ACTION ITEM: A faithful copy of each record is required, minus the images.
Segment Start: PROVIDED MATERIAL
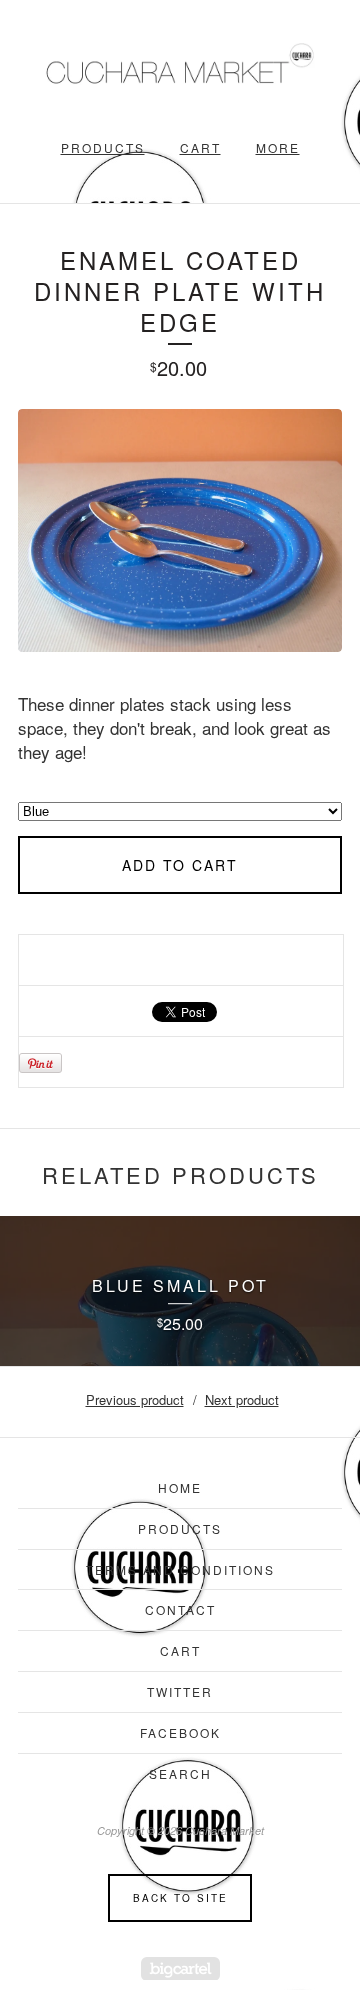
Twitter (180, 1691)
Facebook (180, 1732)
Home (180, 1487)
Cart (200, 147)
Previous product (135, 1399)
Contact (180, 1609)
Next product (242, 1399)
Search (180, 1773)
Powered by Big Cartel (180, 1968)
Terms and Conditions (180, 1569)
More (278, 147)
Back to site (180, 1898)
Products (103, 147)
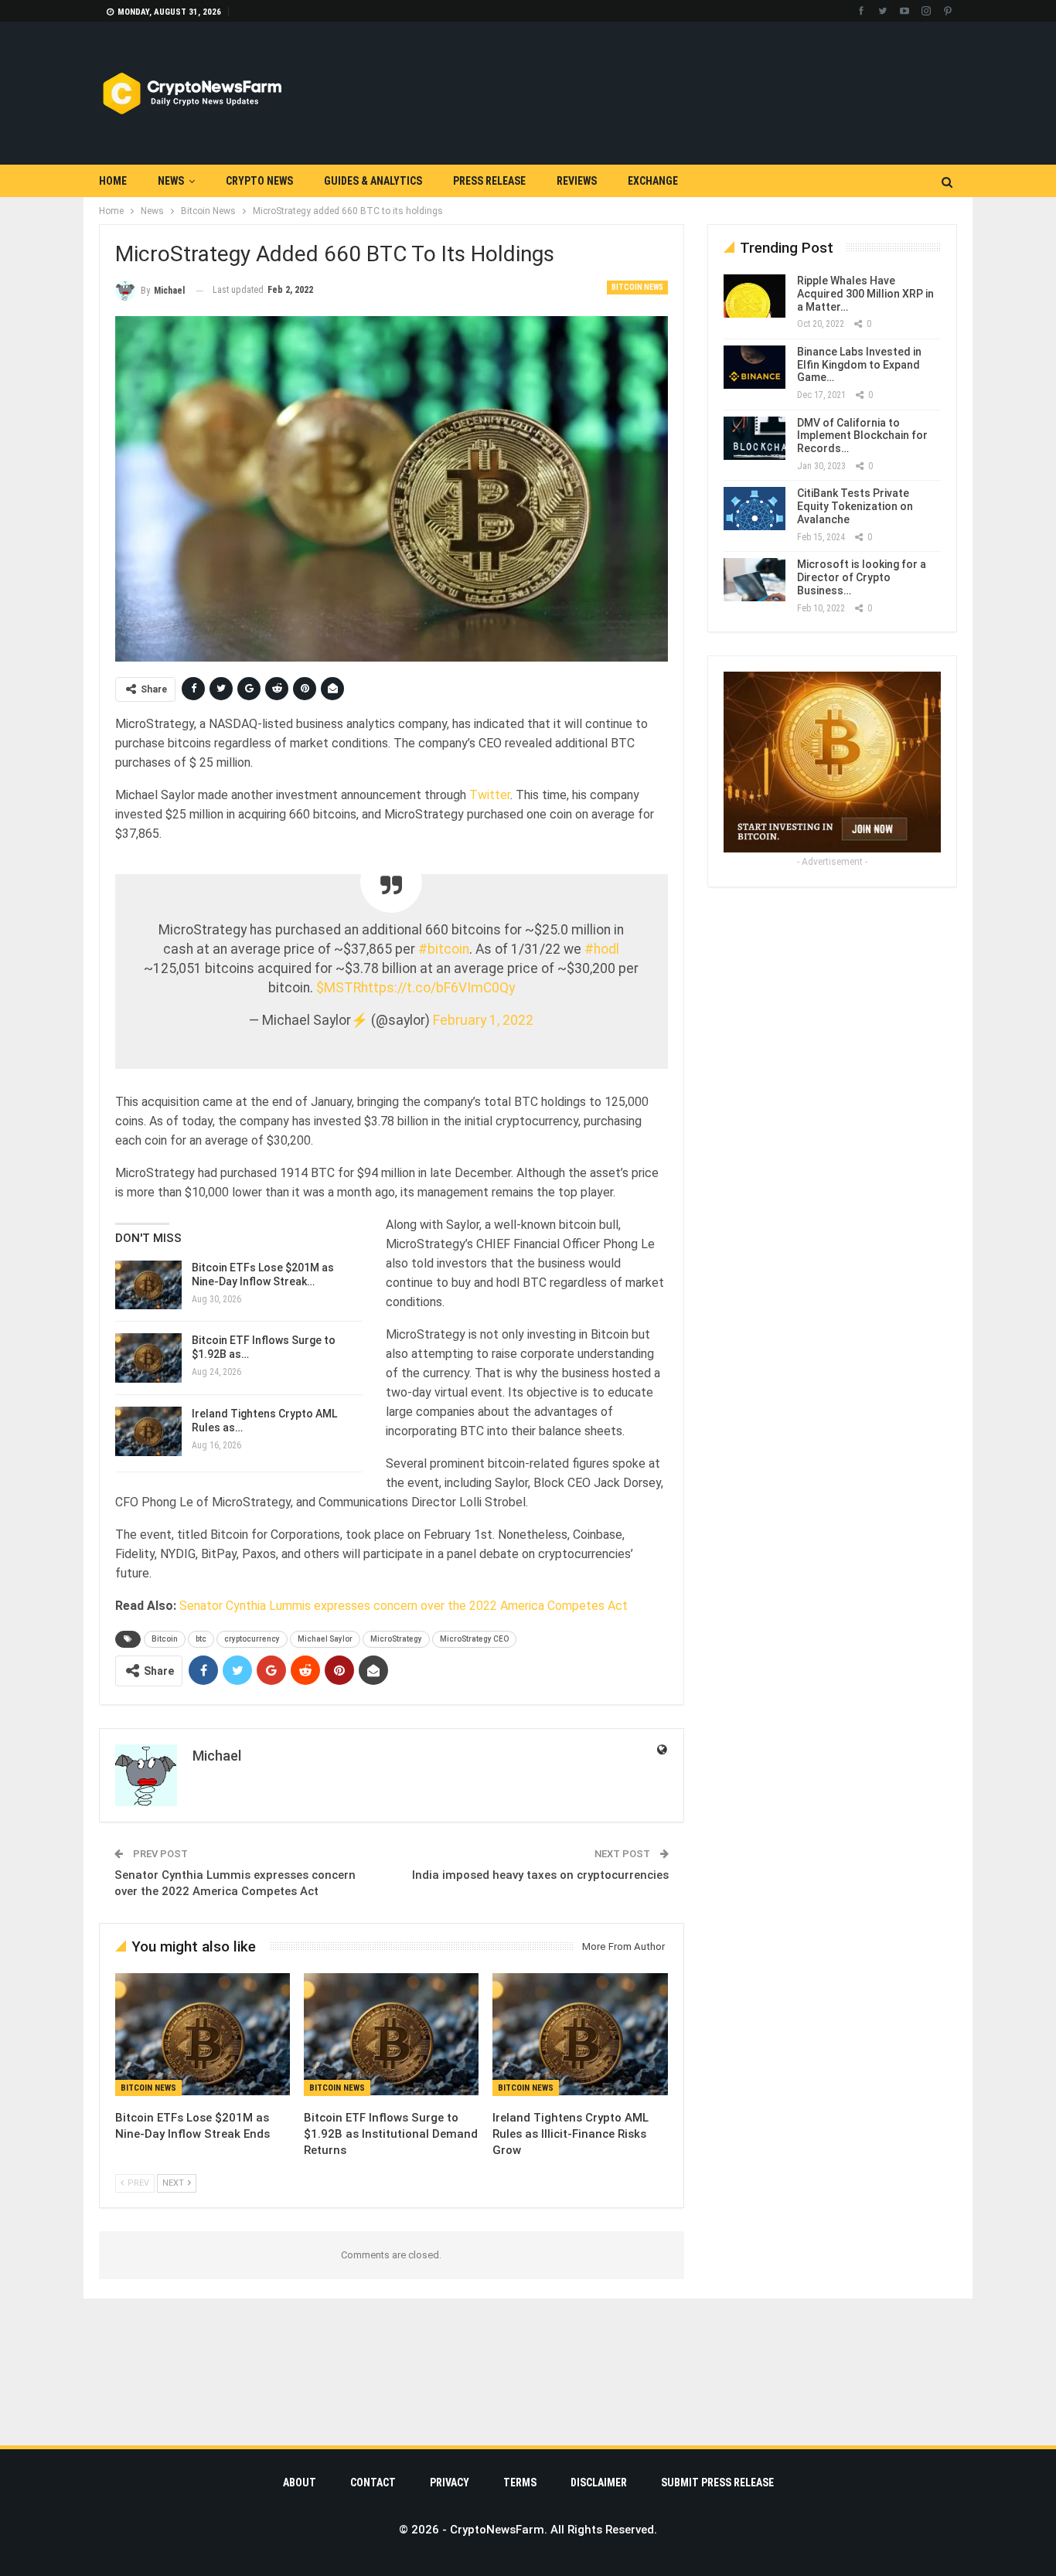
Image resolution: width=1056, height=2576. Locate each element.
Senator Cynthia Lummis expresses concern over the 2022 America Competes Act (403, 1605)
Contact (373, 2482)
Segment End: PROVIDED MATERIAL
RESPONSE TO THIS EXERCISE:
Twitter (180, 1691)
Facebook (180, 1732)
Home (180, 1487)
Cart (200, 147)
Previous product (135, 1399)
Contact (180, 1609)
Next product (242, 1399)
Search (180, 1773)
Powered by Big Cartel (180, 1968)
Terms and Conditions (180, 1569)
More (278, 147)
Back to site (180, 1898)
Products (103, 147)
Image resolution: width=1056, height=2576. Locate each element.
Senator Cynthia Lummis expresses concern over the 2022 America Competes Act (403, 1605)
Contact (373, 2482)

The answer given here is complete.